RECORD SET section start

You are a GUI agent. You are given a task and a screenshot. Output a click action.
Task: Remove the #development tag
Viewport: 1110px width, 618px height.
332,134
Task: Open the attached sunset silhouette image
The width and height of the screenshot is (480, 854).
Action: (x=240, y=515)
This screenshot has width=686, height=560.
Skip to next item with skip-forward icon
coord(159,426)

RECORD SET section end

GOAL OF THE EXERCISE: Using the records above, output exactly the lines from the one containing "This screenshot has width=686, height=560." through the last line, and no others.

EXPECTED ANSWER:
This screenshot has width=686, height=560.
Skip to next item with skip-forward icon
coord(159,426)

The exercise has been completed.